Clearly this is the case for commodity cluster technology today. As commodity
processor technology accelerates with Moore's Law, the
network bandwidth and file serving capabilities are falling farther and farther
behind. How can we address the I/O corollary to Amdahl's law
(the slowest component governs overall performance) in a way that does not
add significantly to the cost structure of a cluster? Parallel file
serving technology offers an answer.
Typically on clusters today, Workload Managers (WLMs) assign jobs to nodes based on application license availability and the cluster or grid's
computational node characteristics (CPU availability, memory, local disk, etc.) Consequently, jobs are assigned to cluster nodes and each cluster node then attempts to acquire the requisite data file(s) from the file system (be it NFS or a parallel file system) through the network in a haphazard manner. This results in an I/O traffic jam that throttles the efficiency and scaling of throughput applications on the cluster.

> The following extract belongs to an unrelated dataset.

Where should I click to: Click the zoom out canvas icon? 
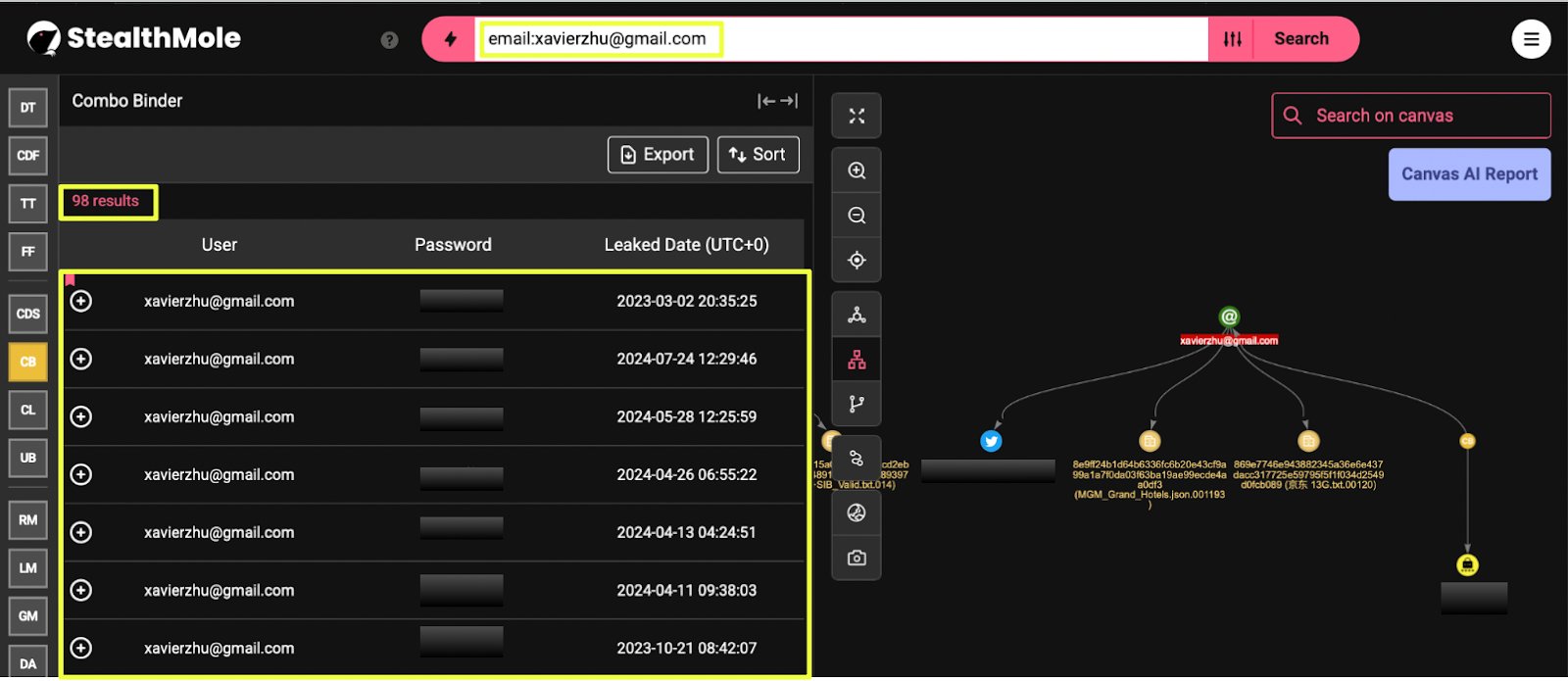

This phenomenon of poor data provisioning results in the I/O time eventually swamping the compute time as node count increases. Poor data provisioning starves the cluster, resulting in a throughput performance curve that resembles a quadratic in the performance vs. node count space -- that is, run time improves as the number of nodes increases, but relatively less with each added node, up to some inflection point, then the time per job increases absolutely
due to the continually increasing I/O burden becoming overwhelming.

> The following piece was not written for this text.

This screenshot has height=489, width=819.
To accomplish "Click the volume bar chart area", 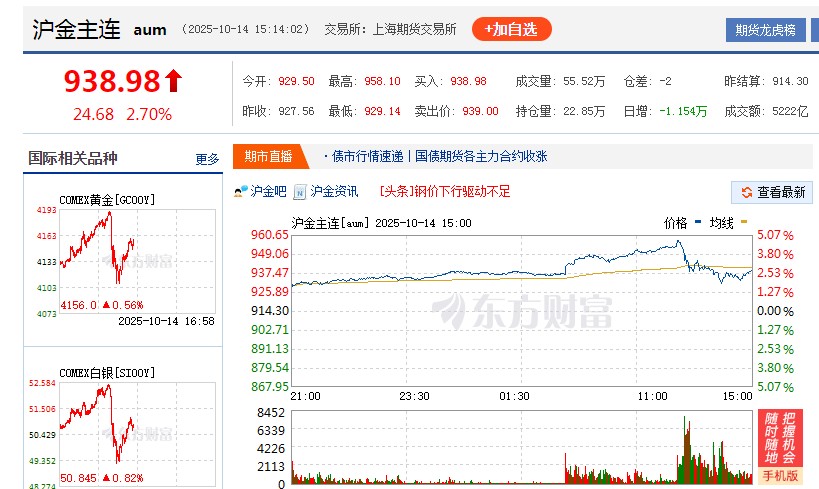I will click(520, 450).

Often these inefficiencies go unnoticed when one has not yet reached the
inflection point, since the cluster CPU utilization, the network utilization and the file system all seem to be performing at acceptable levels. However, further analysis reveals that the cluster CPUs are busy waiting for data to arrive across the network from the file system and are NOT busy doing productive work.
Are you getting what you
paid for?
When
cluster administrators are asked whether their cluster is utilized
efficiently, most would instantly and resoundingly say "YES." Often
it's the users who have experienced performance degradation
(or less
improvement than expected) after a hardware upgrade who look at this
issue more closely.
There are a number of methods available to
measure the total efficiency of your cluster on specific applications.
The easiest method is explained in the following two steps:
1. First,
edit your run scripts and add "/bin/time" (or an equivalent command)

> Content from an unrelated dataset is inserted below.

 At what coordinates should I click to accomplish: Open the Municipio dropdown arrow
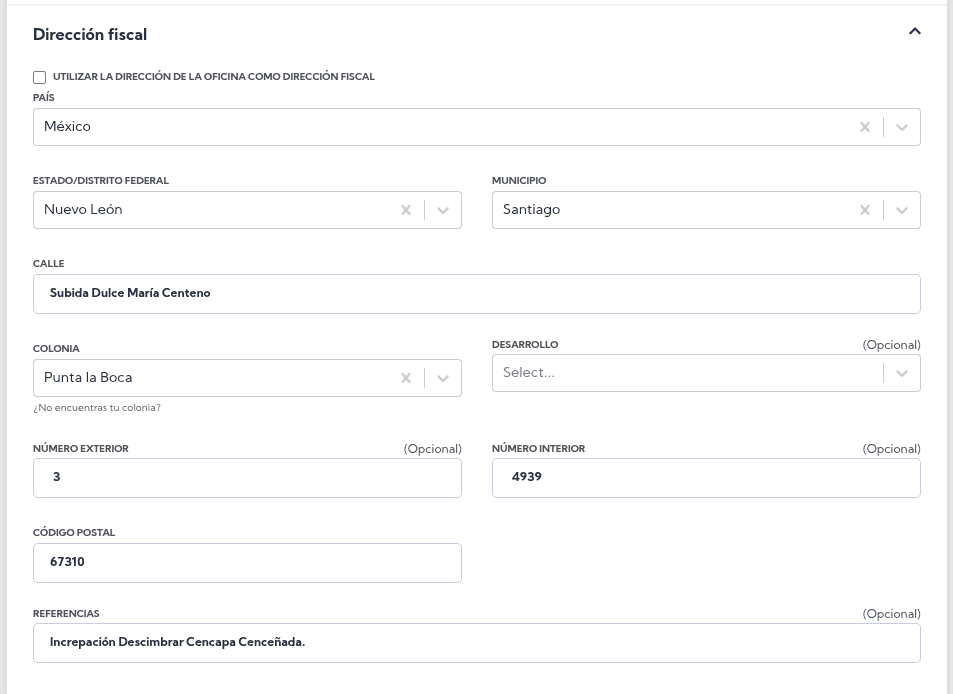[902, 210]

where applications are launched. Then run the application on your
entire cluster at once, using your normal method of file serving (e.g.
NFS from a NAS system or parallel file system).
2. Second,
try pre-staging your files. Run the same script on a single
node (or
all nodes if you wish) but first transfer all input files to local disk
(on each cluster node) and designate output files to be written
locally. Collect the timings and calculate the efficiency ("user +
system / real"). Compare the NFS (or other file serving mechanism) to
the local disk resident results. You will likely be surprised to
discover that you have a data serving bottleneck.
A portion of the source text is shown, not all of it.